4/8/2023: T-Mobile Renews MLB Partnership, Free MLB.tv for Subscribers Through 2028, PCMag

Having another five seasons’ worth of free MLB.tv–as in, what I hope is more than enough time for that service to finally add in-market viewing–caught my eye, but so did the part about T-Mobile building a private 5G network in a to-be-announced minor-league ballpark to support baseball’s experiment in automated ball-strike (ABS) calls and challenges.

Weekly output: White House commercial-spyware limits, Amazon opens Sidewalk to developers, MLB’s tech upgrades

This week involved my having to finish a whole more writing than what you see below, so you can imagine my relief at still being able to step away from the keyboard in time to see the Dungeons & Dragons movie with friends Friday evening.

3/27/2023: White House Exec Order Bans Government Use of Most Commercial Spyware, PCMag

I wasn’t sure there was a story in this executive order until I saw enough tech-policy types (with no pattern of cheerleading for the Biden administration) say that, yes, it was a big deal.

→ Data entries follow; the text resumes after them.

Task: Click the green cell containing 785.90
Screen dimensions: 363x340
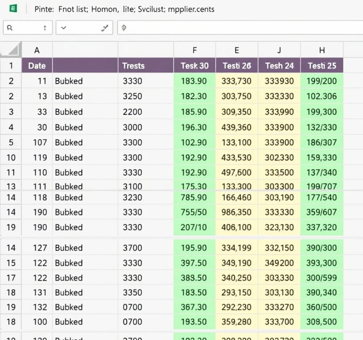Action: [x=194, y=197]
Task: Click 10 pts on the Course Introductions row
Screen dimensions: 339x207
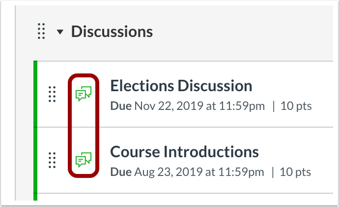Action: click(295, 172)
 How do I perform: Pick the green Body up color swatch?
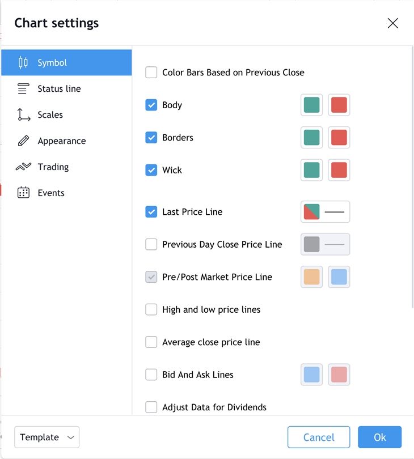[311, 105]
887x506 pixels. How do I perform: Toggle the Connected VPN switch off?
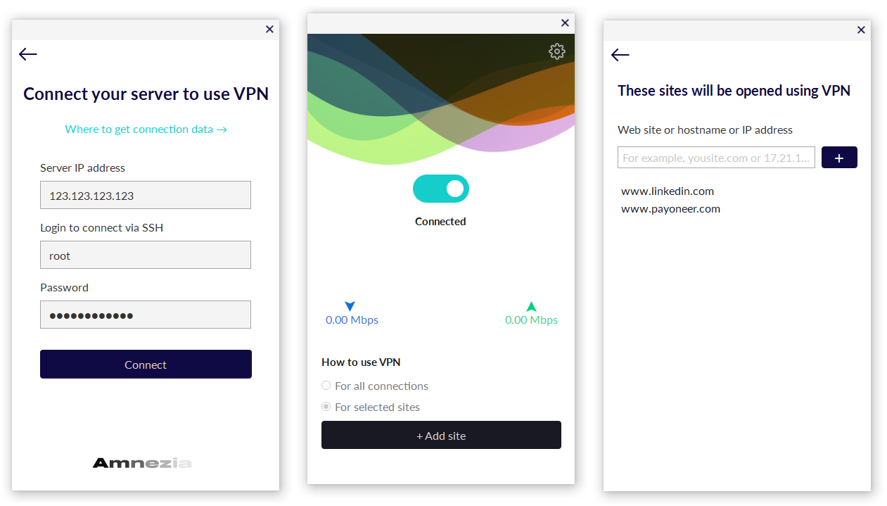(441, 189)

Screenshot of the story as seen on an iPad mini 6's Safari browser3/28/2023: Amazon opens Sidewalk network to outside developers, Light Reading

This story ran under a different headline: “Amazon opens Sidewalk mesh network to outside developers.” After it ran, the Amazon PR rep who offered me an advance on the story emailed to say that Amazon doesn’t regard Sidewalk as a mesh network, since clients on it can only connect to Sidewalk nodes and can’t extend the network on their own. That is a valid point, but it’s also come after three years of everybody calling Sidewalk a mesh network.

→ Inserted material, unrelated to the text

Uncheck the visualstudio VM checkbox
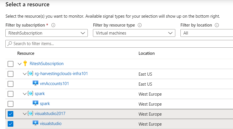The height and width of the screenshot is (129, 233). click(x=11, y=124)
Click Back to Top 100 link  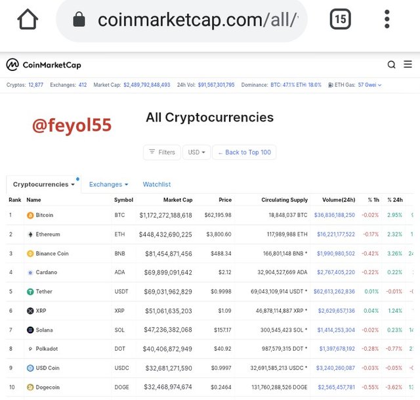[244, 152]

3/28/2023: With MLB’s 3D Version of Gameday, Watch Plays From Any Angle Like a Video Game, PCMag

Major League Baseball hosted a press preview Tuesday at its New York offices (which I watched via Zoom) of tech changes coming to its systems and apps. MLB’s online presentation of games has come a mighty long way since I first covered it in 2005.

Weekly output: the CIA’s SXSW sales pitch, Amazon unveils Project Kuiper receivers, NASA’s plans for privately owned space stations

This week went by fast, between my spending the first two days of it in Austin for SXSW and then spending all of Wednesday at the Satellite 2023 conference in downtown D.C. And then St. Patrick’s Day came around–which this year reminded me of how great it was to return to Ireland last summer, the first trip I made there with my Irish passport.

Screenshot of story as seen in Firefox for Windows 113/15/2023: The CIA’s SXSW Sales Pitch: We Need Your Help, Please Come Work for Us, PCMag

Four Central Intelligence Agency executives gave a talk at SXSW Monday afternoon with an interesting wrinkle: If you resent ubiquitous digital surveillance and want to find ways to defeat it, our agents and assets in hostile countries could use your help.

3/15/2023: Amazon’s Project Kuiper Satellite Receivers Cost Less Than $400 to Make, PCMag

If Satellite 2023 had not been scheduled on top of SXSW, I could have watched Amazon’s Tuesday-morning keynote in person and filed this post Tuesday afternoon. Instead, I wrote up the company’s news about its upcoming Project Kuiper constellation of low-Earth-orbit broadband satellites after reading Amazon’s blog post and reading press accounts of the talk.

3/17/2023: Here’s how NASA plans to replace the International Space Station—by becoming a private company’s tenant, Fast Company

This story started out with my watching a few panels about NASA’s plans for “commercial LEO destinations” at the Commercial Space Transportation Conference in early February, spending the next two weeks lining up interviews with most of the companies bidding for this work, having MWC force me to set aside the work for a week, finally filing the story the night before I headed out for SXSW, and then having my editor not look at the piece until after SXSW because he was also busy at the festival.